Hoge Raad, 15-09-2017, ECLI:NL:HR:2017:2341, 17/01188
Hoge Raad, 15-09-2017, ECLI:NL:HR:2017:2341, 17/01188
Gegevens
- Instantie
- Hoge Raad
- Datum uitspraak
- 15 september 2017
- Datum publicatie
- 15 september 2017
- ECLI
- ECLI:NL:HR:2017:2341
- Formele relaties
- In cassatie op : ECLI:NL:GHARL:2017:634
- Zaaknummer
- 17/01188
- Relevante informatie
- Wet inkomstenbelasting 2001 [Tekst geldig vanaf 30-04-2024 tot 01-01-2025] art. 3.108, Wet inkomstenbelasting 2001 [Tekst geldig vanaf 30-04-2024 tot 01-01-2025] art. 6.2, Wet inkomstenbelasting 2001 [Tekst geldig vanaf 30-04-2024 tot 01-01-2025] art. 6.13, Wet inkomstenbelasting 2001 [Tekst geldig vanaf 30-04-2024 tot 01-01-2025] art. 6.14
Inhoudsindicatie
HR verklaart het beroep in cassatie n-o met toepassing van art. 80a RO.
Uitspraak
15 september 2017
Nr. 17/01188
Arrest
gewezen op het beroep in cassatie van [X] te [Z] (hierna: belanghebbende) tegen de uitspraak van het Gerechtshof Arnhem-Leeuwarden van 31 januari 2017, nr. 15/01571, betreffende de aan belanghebbende voor het jaar 2011 opgelegde aanslag in de inkomstenbelasting/premie volksverzekeringen.
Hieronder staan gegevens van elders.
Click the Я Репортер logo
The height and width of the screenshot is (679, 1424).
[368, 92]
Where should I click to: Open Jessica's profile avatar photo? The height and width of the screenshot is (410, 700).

1 Beoordeling van de ontvankelijkheid van het beroep in cassatie
De Hoge Raad is van oordeel dat het voorgestelde middel geen behandeling in cassatie rechtvaardigt omdat de partij die het cassatieberoep heeft ingesteld klaarblijkelijk onvoldoende belang heeft bij het cassatieberoep dan wel omdat het middel klaarblijkelijk niet tot cassatie kan leiden.
De Hoge Raad zal daarom – gezien artikel 80a van de Wet op de rechterlijke organisatie en gehoord de Procureur‑Generaal – het beroep in cassatie niet‑ontvankelijk verklaren.
2 Beslissing
De Hoge Raad verklaart het beroep in cassatie niet‑ontvankelijk.
Dit arrest is gewezen door de raadsheer J. Wortel als voorzitter, en de raadsheren Th. Groeneveld en A.F.M.Q. Beukers‑van Dooren, in tegenwoordigheid van de waarnemend griffier F. Treuren, en in het openbaar uitgesproken op 15 september 2017.